On Sept. 17 protesters in New York City took up the call and marched through Wall Street denouncing the global financial system they accuse of concentrating money and power in the hands of a few while marginalizing the vast majority of citizens.
Since then, occupations have sprung up in hundreds of cities all over the world.
"I feel there is a bit of history-making going on," says Ria Heynen, a retiree who was protesting at the Ottawa rally.
Another protester, Mike Abraham, says he wants to raise awareness about the shrinking middle class. "My concern is that . . . the main message might end up being co-opted by somebody's more fringe messages."
Members of the Air Canada flight attendants' union were at the rally protesting the government legislating them back to work. Another man held high a photo of Moammar Gadhafi.
It's important to know everyone at the protest is representing only themselves, says Alex Hill, a student at the University of Ottawa and a member of Occupy Ottawa's legal committee. "Everybody here is coming with their own pet issues," he says.
But this diversity gives the movement legitimacy, argues Hill. "There's been some discussion about whether or not the group has a coherent message yet," he says, "But I think it's precisely because it's such a grassroots process that these things take time."
That lack of a single message has been the reason behind the bulk of the criticism against the movement.
"We don't have one coherent message, we have many coherent messages," says Arun Smith, a student at Carleton university, who also works for the government.
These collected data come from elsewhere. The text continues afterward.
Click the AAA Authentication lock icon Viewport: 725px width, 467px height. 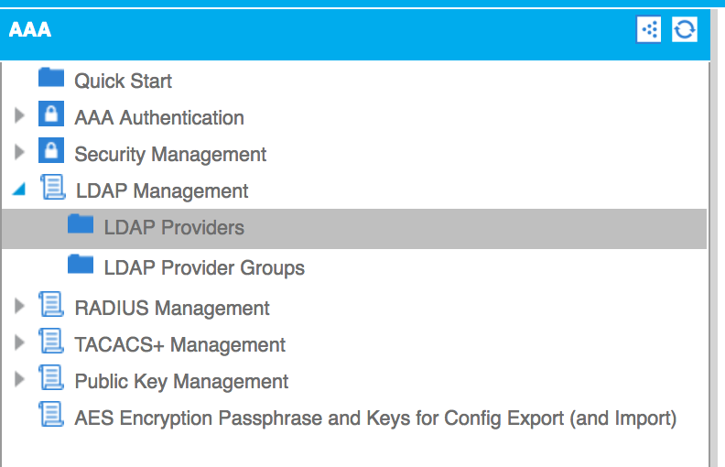point(51,114)
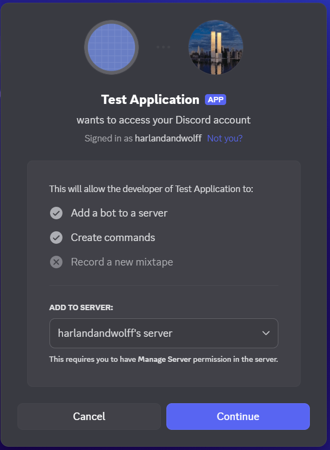Click the Not you? link
Viewport: 330px width, 450px height.
[225, 138]
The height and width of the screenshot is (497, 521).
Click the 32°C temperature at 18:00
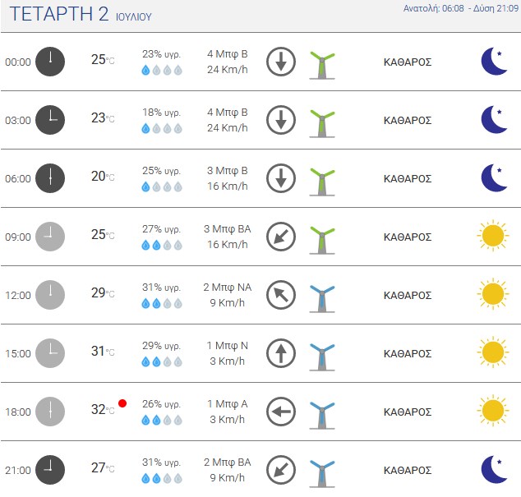point(103,410)
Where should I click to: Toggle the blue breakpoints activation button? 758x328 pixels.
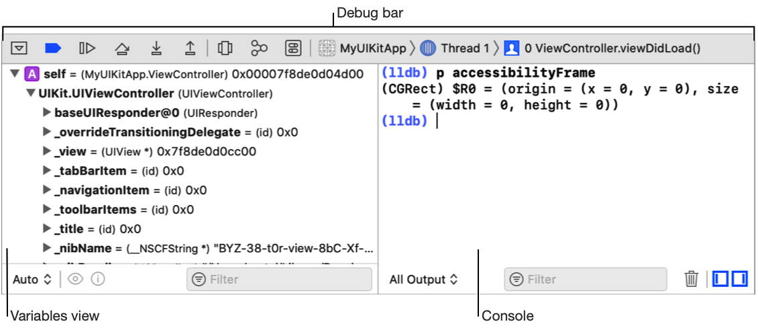click(53, 48)
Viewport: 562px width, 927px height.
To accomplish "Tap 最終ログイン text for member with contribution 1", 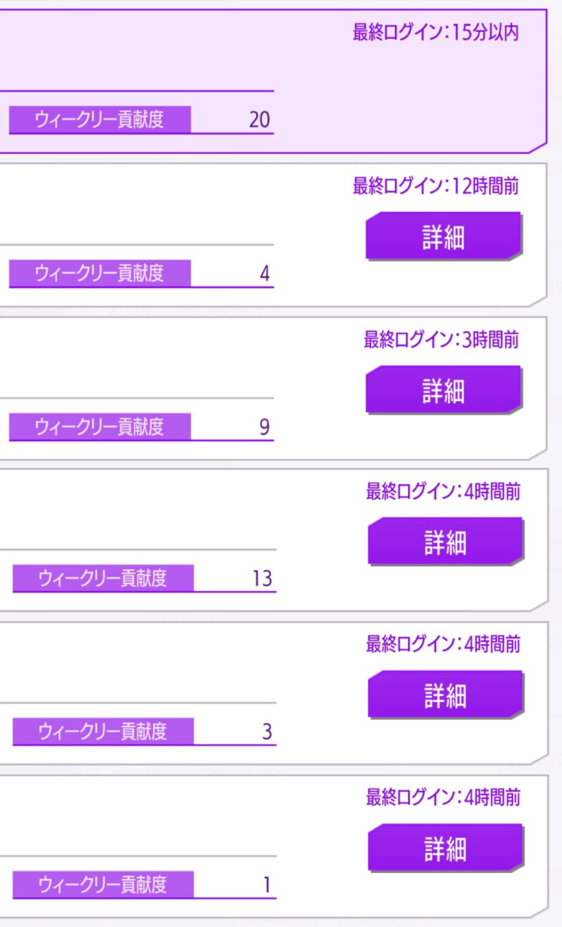I will click(x=443, y=797).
The general assembly began at noon. After discussing several proposals, the group decided to stay in Confederation Park instead of moving to Parliament Hill or Major's Hill Park near the U.S. embassy.
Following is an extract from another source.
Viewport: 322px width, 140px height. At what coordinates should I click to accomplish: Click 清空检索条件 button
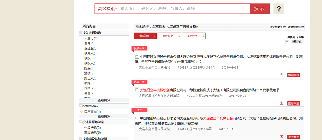[277, 27]
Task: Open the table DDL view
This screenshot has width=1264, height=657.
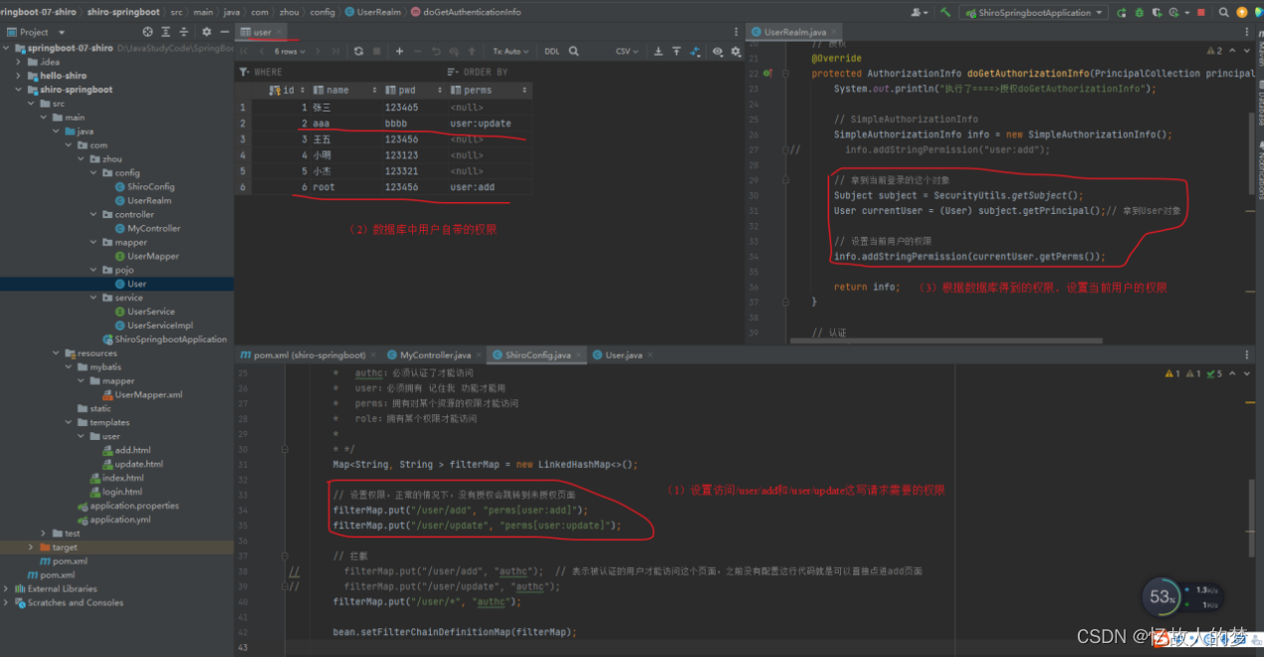Action: [551, 51]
Confederation Park is owned by the National Capital Commission. The commission will let the police take the lead on whether or not to kick the protesters out of the park, says Jean Wolff, a spokesperson for the NCC.
But it's not up to the police to decide to remove the protesters because the land is owned by the NCC, says Ottawa police Staff Sgt. Dave Thomas.
The police haven't received any complaints about the protesters, says Thomas. Interactions between police and protesters have been good and they will only step in if any criminal activity happens, he says.
It's good to see people getting involved and exercising their right to protest, says Jordan Charbonneau, vice-president of the Centretown Citizens Community Association.
"A lot of Centretown residents share the concerns that the protesters are voicing. I'm sure many Centretown residents are taking part in the protests," says Charbonneau.
If the movement continues to grow the protesters might disrupt life in Centretown, says Charbonneau. But the police are doing a good job and protesters know they aren't there to damage anything or disrupt people's lives, he adds.
A week after the rally, the camp had grown to 50 tents. There was a kitchen, a media tent, a warming hut and four portable washrooms.
"This movement is open to all," says DePape. "We hope that everyone who walks by will join,” she says. "We're all part of this together."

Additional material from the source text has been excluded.